DIRECTIONS FOR THIS TASK: Please copy the lines of the entries below word for word, starting at the line that contains "This screenshot has height=927, width=958." and stopping after the line that contains "In order to click on ctx-item-label: Add".

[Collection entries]
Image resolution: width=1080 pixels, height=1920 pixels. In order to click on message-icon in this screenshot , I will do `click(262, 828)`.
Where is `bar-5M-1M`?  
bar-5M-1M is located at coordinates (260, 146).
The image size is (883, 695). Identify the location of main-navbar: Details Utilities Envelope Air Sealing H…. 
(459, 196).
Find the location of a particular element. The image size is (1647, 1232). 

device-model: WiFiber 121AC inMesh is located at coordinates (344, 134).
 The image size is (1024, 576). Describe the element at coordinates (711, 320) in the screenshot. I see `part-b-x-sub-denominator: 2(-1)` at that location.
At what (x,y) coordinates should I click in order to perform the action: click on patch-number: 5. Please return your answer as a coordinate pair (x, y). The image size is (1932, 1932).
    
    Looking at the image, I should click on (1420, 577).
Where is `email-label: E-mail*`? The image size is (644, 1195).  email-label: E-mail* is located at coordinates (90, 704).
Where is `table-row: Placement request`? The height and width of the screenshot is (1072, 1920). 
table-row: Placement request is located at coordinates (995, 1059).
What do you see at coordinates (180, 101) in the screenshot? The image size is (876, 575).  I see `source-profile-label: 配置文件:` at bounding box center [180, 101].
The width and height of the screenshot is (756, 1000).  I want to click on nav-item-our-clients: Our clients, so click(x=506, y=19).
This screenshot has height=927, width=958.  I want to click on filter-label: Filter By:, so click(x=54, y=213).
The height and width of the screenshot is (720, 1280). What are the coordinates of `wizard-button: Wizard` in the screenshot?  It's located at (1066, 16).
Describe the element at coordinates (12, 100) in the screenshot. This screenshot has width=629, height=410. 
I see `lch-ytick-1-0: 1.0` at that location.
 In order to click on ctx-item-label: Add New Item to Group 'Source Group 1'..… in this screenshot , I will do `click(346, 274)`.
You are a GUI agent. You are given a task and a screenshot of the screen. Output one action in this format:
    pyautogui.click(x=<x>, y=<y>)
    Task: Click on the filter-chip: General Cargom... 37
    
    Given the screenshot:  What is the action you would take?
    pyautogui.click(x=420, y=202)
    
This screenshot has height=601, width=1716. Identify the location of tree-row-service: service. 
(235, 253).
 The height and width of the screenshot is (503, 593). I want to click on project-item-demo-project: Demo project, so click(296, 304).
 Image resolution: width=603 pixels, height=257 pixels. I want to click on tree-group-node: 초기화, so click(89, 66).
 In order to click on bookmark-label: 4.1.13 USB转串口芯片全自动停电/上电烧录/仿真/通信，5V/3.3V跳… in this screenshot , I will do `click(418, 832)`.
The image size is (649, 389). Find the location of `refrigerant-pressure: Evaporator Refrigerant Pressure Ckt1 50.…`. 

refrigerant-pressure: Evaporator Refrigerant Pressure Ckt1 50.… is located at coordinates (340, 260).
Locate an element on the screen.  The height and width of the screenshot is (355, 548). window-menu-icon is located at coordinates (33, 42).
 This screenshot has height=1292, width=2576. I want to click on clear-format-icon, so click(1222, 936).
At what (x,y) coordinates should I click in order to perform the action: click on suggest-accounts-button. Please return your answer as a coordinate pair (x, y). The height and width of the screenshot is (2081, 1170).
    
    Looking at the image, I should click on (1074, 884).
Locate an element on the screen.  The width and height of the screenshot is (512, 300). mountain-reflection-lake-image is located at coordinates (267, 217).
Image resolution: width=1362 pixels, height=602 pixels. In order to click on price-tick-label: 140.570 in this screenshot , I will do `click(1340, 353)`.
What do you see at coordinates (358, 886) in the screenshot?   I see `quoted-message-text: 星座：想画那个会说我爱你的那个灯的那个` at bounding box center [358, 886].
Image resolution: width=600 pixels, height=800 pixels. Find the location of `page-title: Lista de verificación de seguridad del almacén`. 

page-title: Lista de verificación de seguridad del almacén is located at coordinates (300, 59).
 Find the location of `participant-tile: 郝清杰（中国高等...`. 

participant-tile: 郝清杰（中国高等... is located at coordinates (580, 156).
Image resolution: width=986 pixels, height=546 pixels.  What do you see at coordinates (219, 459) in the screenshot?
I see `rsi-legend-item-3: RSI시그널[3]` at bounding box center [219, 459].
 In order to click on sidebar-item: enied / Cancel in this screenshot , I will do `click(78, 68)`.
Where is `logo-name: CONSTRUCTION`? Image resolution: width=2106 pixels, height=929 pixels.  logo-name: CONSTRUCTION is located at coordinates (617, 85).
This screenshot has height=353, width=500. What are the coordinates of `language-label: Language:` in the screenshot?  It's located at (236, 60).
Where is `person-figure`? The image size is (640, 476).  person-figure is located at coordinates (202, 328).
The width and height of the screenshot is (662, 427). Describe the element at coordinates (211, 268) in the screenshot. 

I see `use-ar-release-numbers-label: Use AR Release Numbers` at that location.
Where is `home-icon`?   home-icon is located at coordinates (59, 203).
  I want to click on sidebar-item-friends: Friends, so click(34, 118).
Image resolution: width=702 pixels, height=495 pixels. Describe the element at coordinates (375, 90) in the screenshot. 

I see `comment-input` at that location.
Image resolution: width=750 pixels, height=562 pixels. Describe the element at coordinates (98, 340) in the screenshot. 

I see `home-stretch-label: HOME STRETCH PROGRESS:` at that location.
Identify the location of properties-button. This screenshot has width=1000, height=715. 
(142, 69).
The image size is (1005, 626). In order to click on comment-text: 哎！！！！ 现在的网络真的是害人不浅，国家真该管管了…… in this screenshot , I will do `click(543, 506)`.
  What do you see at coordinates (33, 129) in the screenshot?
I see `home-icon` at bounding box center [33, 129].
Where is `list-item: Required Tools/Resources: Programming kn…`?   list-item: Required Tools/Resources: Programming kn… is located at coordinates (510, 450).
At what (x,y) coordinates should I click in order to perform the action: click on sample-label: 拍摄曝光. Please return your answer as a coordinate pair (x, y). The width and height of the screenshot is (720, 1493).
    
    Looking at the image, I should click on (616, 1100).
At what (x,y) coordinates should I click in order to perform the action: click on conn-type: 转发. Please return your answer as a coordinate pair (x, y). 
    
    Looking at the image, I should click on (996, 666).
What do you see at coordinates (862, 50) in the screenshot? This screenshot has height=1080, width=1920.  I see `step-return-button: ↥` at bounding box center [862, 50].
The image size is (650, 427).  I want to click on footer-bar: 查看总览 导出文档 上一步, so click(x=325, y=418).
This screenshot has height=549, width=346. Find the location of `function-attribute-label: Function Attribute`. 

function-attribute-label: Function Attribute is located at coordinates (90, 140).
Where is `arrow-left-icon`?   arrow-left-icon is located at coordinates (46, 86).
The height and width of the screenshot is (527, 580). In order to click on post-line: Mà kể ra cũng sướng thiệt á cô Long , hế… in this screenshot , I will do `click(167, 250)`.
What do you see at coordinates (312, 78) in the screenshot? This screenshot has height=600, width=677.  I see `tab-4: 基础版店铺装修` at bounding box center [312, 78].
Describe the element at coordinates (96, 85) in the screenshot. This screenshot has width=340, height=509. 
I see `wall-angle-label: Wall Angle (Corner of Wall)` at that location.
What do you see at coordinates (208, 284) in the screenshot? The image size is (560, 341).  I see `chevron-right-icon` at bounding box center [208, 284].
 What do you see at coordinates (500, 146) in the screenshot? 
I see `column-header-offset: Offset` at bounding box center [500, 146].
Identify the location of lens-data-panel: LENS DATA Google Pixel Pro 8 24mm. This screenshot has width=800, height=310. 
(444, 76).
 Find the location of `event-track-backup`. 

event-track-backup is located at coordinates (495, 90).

ANSWER SECTION:
This screenshot has height=927, width=958.  I want to click on filter-label: Filter By:, so click(x=54, y=213).
The height and width of the screenshot is (720, 1280). What are the coordinates of `wizard-button: Wizard` in the screenshot?  It's located at (1066, 16).
Describe the element at coordinates (12, 100) in the screenshot. This screenshot has width=629, height=410. 
I see `lch-ytick-1-0: 1.0` at that location.
 In order to click on ctx-item-label: Add New Item to Group 'Source Group 1'..… in this screenshot , I will do `click(346, 274)`.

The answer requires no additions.